I should say that I do not agree with Mr Santoni's suggestion that (using his own words) "this is a case in which it seems to have been assumed that it was all too easy to blame the dead because they cannot answer back". It was my impression of all the witnesses that they were being careful to stick to the facts of the matter and not to express opinions of blame, beyond giving evidence, which they had to do, that Anthony Czernik clearly was aware of the dangers of going under a truck which was not blocked up, relying only on the jack.
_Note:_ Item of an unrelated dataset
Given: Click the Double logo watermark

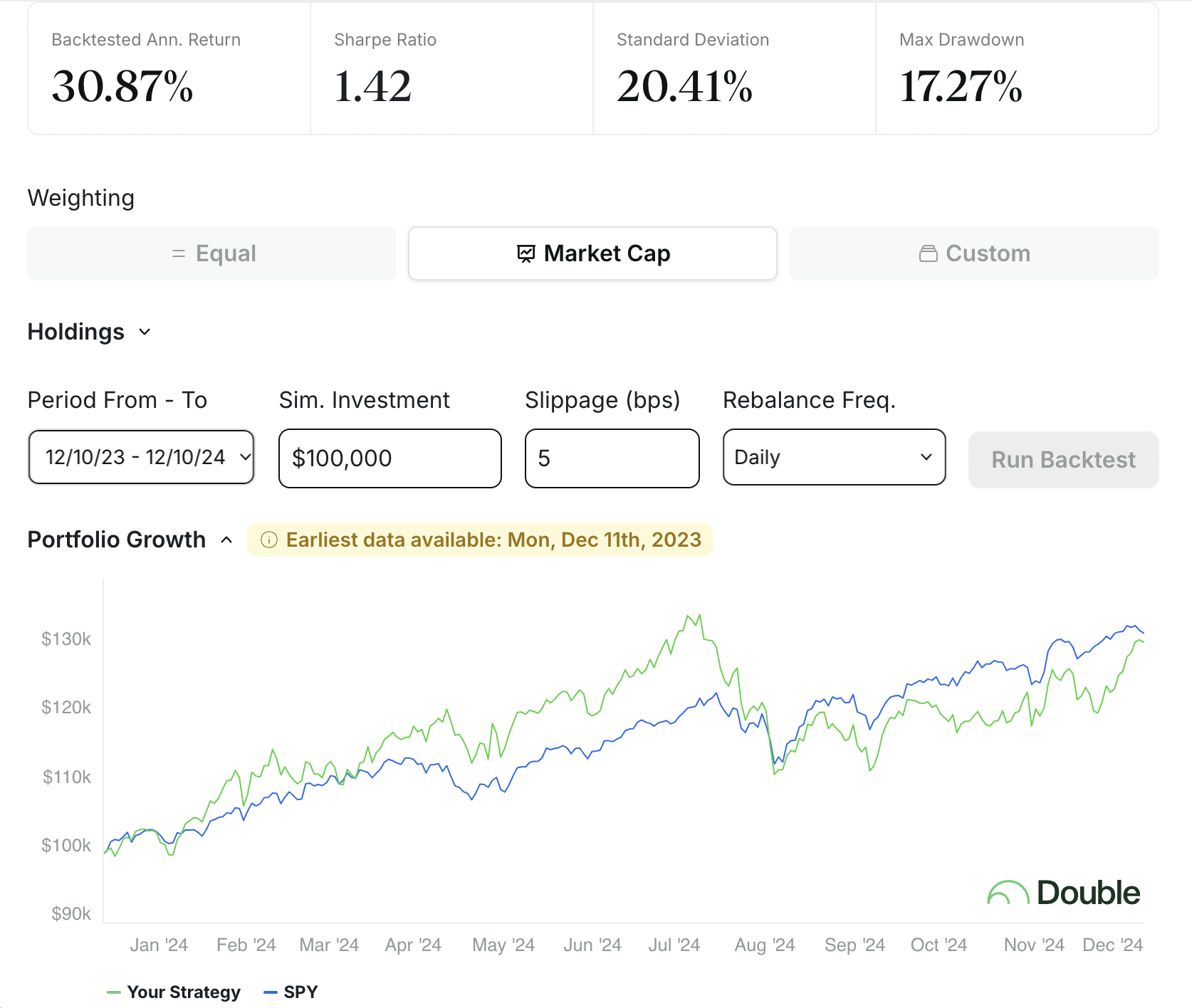Looking at the screenshot, I should 1063,893.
The witnesses, in various ways, all concluded that his decision to do so, where the reason for his taking that decision was not known, was simply inexplicable.

 

I respectfully agree with their assessment in that respect -- it simply cannot be explained why an engineer of Anthony Czernik's training and experience, who had a reputation for taking proper care (and indeed taking others to task for not doing so), would place his head and upper body under a truck which was not properly supported, relying on a jack alone, nor why he would place the small block of wood under the side of the truck opposite to the one under which he was apparently working, so that it could not possibly afford him any protection. Sadly, it seems that the reason will now never be known.

 

I would like to conclude by thanking those who appeared at the Inquiry for the helpful way in which they presented the evidence, and made submissions, and to express my and the Court's condolences to the family and friends of Anthony Czernik.